Step 4: Create a Timeline: You’ll likely have a lot to do, anything from painting, tearing up tile, replacing flooring, or even just deep cleaning your carpets. Sit down and figure out how long each step will take and when you want your home to go on the market. This can be different neighborhood to neighborhood and home to home. The best time to list your home is VERY specific to YOUR home, and your Realtor can discuss the best time for you and the market. There aren’t general rules for this one.


Step 5:
The Three D’s: Deep clean, de-personalize, and de-clutter. Clean up your home and remove ‘you’ from your home. You want potential buyers to see themselves in the home, not see the way you have lived there. Often we move because we need to expand homes and have too much stuff for our current home- get that stuff boxed up and out of your house!

Step 6: Get professional photos. 92% of buyers look online first- get the best possible photos. Staging helps to show your home in its best light as well.

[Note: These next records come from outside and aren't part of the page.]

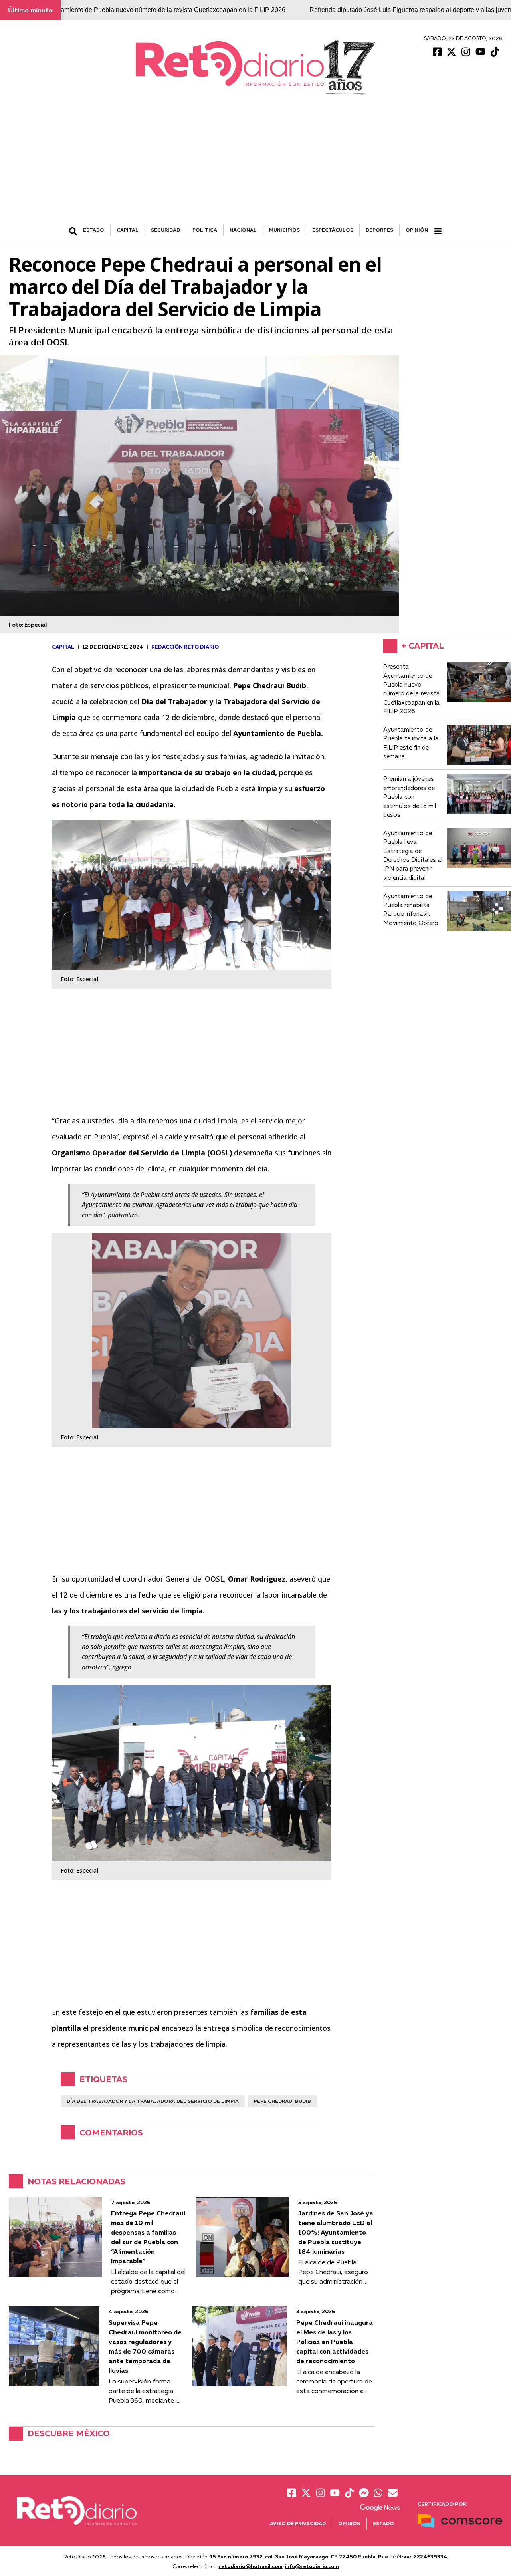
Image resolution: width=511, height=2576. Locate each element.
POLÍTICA (204, 230)
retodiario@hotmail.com (251, 2566)
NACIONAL (243, 230)
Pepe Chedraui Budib (282, 2101)
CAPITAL (128, 230)
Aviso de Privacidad (298, 2523)
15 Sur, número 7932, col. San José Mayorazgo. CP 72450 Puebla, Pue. (299, 2556)
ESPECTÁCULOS (332, 230)
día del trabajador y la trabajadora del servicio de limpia (153, 2101)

Step 7: List the home! If you’re in Utah County, list on Wednesday. If you’re in Salt Lake County, list on Thursday. Why? Because that is when your motivated buyers are looking. Not the weekend looky-loos who may buy someday, but the people who check the data base every single day because they want a home- NOW!

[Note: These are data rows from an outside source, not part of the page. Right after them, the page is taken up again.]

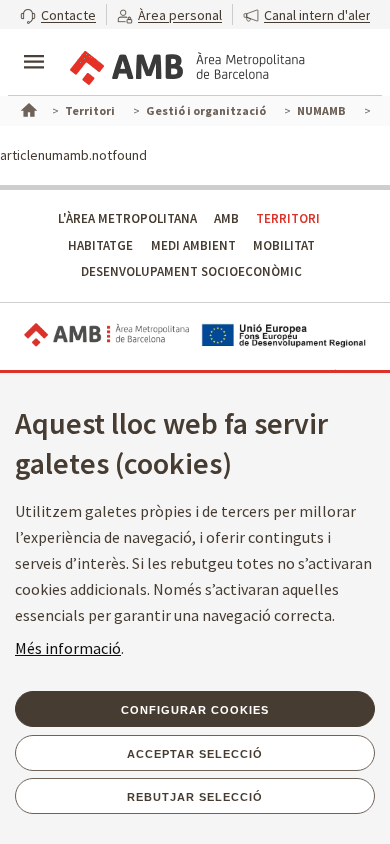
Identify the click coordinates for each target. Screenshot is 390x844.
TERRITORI (288, 218)
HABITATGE (100, 245)
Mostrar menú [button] (34, 45)
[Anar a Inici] (27, 108)
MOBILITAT (284, 245)
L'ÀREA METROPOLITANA (127, 218)
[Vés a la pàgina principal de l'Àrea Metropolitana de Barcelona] (186, 64)
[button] (58, 14)
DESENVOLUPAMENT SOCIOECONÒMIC (191, 271)
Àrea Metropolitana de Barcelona (106, 335)
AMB (226, 218)
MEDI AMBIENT (193, 245)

Step 8: Accept as many showings as possible. Don’t be in the house when there is a showing. It can be uncomfortable for potential buyers. If you’ve staged it correctly, they can picture themselves in your house. If you’re selling a smaller or beginner home, consider going away for a few days to leave the house open for unlimited showings.

Step 9Make your house comfortable. In the summer, set AC extra low. In the winter, make your furnace extra hot. Appease their senses. Make your home smell nice. Don’t have smells that are too strong- smells that make it look like you’re trying to cover something up. You’ll especially want to stay away from chemical smells. Go for neutral, pleasant scents that aren’t too floral. Please, if at all possible, have no pets at home distracting from the showing.

Step 10: Negotiation. You should be getting offers! If your home is one that attracts first time home buyers, you should see offers within two weeks. If it’s in a higher price point, that may be up to 90 days. Once you get offers, you’ll be negotiating. Closing dates, purchase price, inspections, appraisals, type of loan, how qualified they are- any of these things can be negotiated to make the contract more or less appealing. In Utah, contracts are seller friendly, so be careful about everything in the contract (ie, make sure your Realtor goes over it with a fine tooth comb!) because the seller can back out of the sale much more easily than you can. (To save my sellers stress, I always call the lender and make sure that the potential buyer is actually fully qualified so you don’t lose your contract to someone who CAN’T actually purchase the home!)

Step 10: You’re under contract!

Step 11:  You give seller disclosures. You’ll be telling them all about your property, giving them a title report, and any due diligence like HOA fees, etc. If you don’t give them all of these disclosures accurately, they can cancel later because you’ve left something out. Yikes!

Step 12: Inspect Away! The buyers have a period to check up on ANYTHING they want, out of their own pocket. Radon, lead based paint tests, etc. They can check anything and everything: electrical, plumbing, or roofing. After these inspections, they might ask for fixes or price changes.

Step 13: Appraisal. Your home will be appraised. In today’s market, appraisals have been inconsistent, with some coming in too high and, even worse, some coming in short, meaning they appraise for less than the sales price. If that happens, a re-negotiation of the price of the home may be necessary, but there are lots of options to make things work.

Step 14: Sign me up! The buyer and seller both sign all the sales documents and the process is complete!